(GIVEN TASK):
Report every line of the data below that contains the word "icon", copying each one in full.

##### RECORD LIST

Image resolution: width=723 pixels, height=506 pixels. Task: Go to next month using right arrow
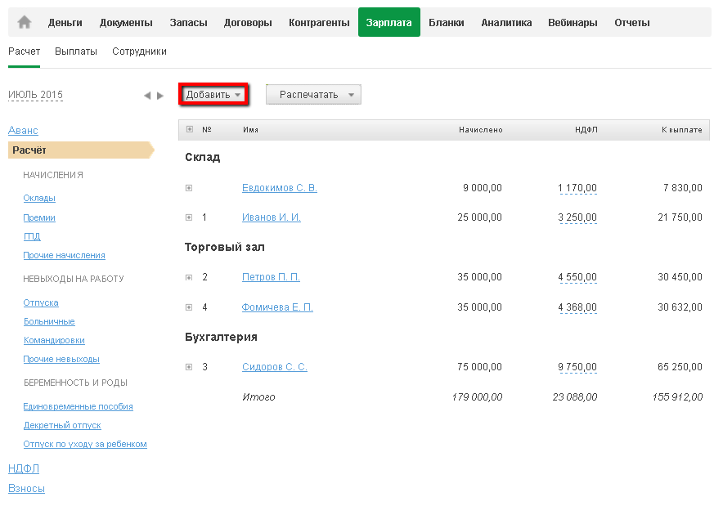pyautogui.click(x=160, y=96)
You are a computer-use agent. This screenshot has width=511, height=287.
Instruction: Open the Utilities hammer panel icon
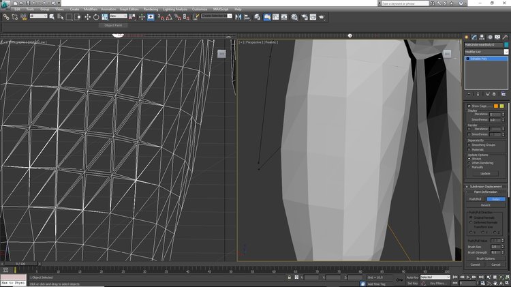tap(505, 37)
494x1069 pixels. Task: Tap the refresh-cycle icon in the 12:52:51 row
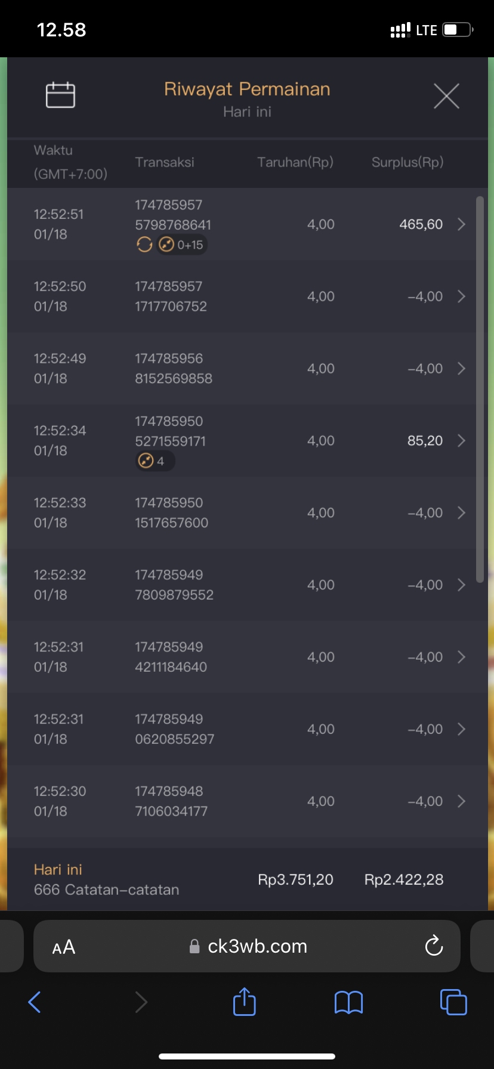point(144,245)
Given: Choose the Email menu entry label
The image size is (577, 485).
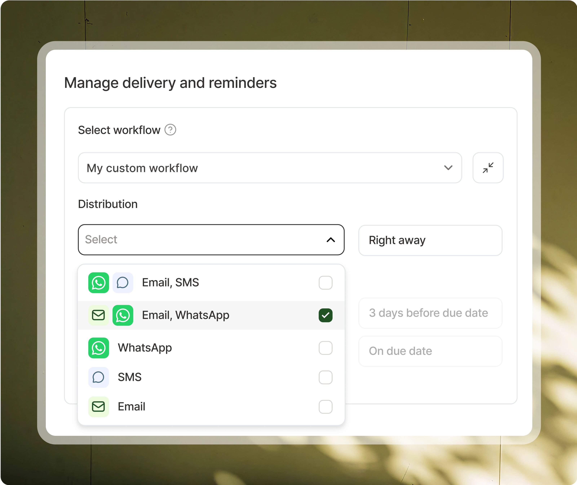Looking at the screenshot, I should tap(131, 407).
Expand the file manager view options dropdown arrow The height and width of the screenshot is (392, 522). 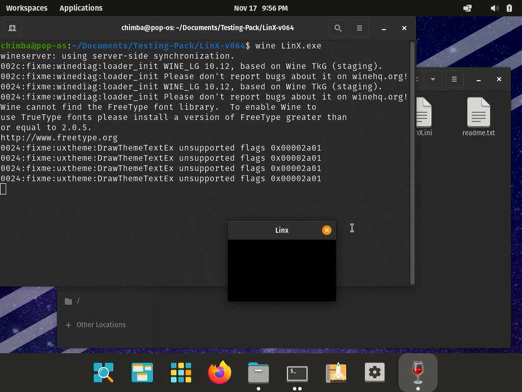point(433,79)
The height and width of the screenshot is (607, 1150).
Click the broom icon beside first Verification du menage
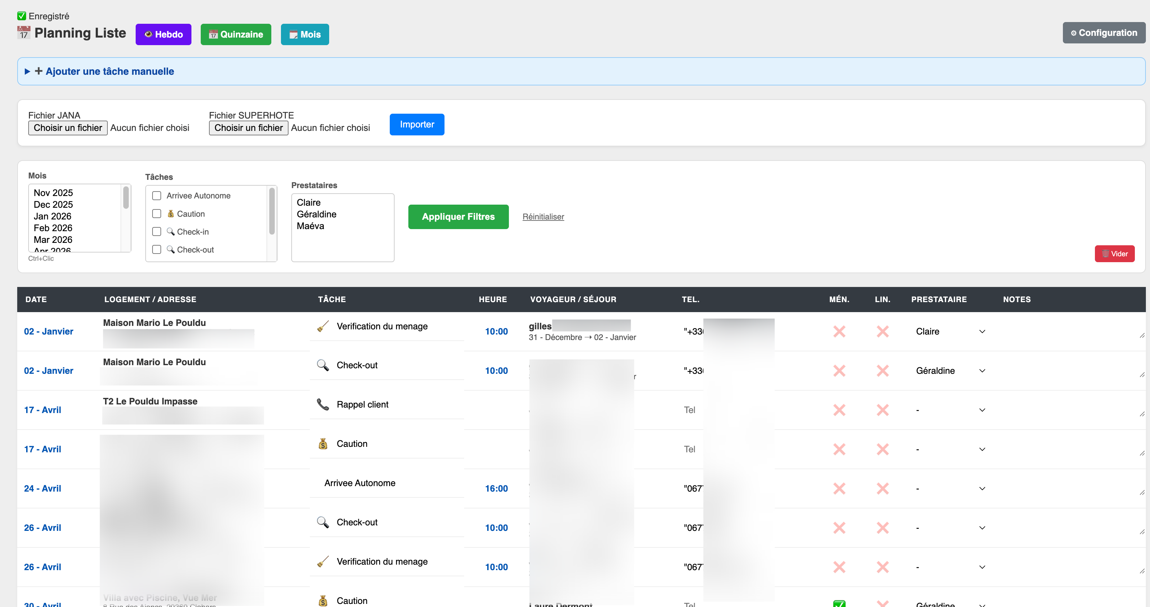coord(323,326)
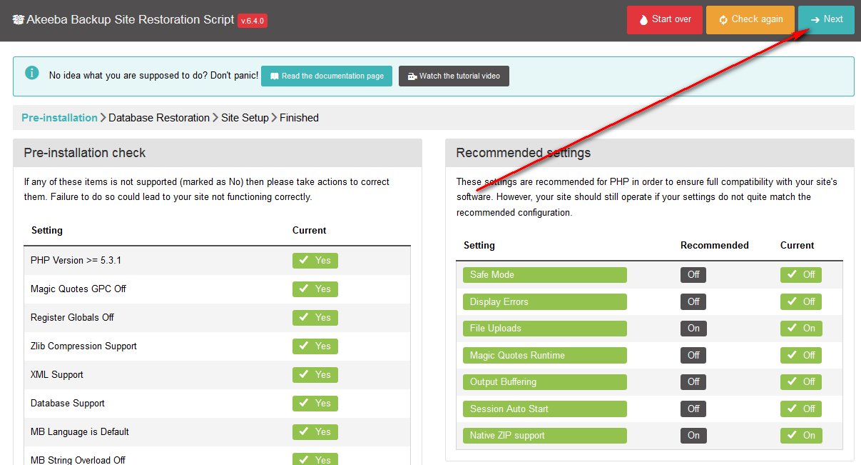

##########

(RESPONSE):
Instruction: Open the Utilities hammer panel icon
494x1069 pixels. Task: Tap the refresh-cycle icon in the 12:52:51 row
Click the broom icon beside first Verification du menage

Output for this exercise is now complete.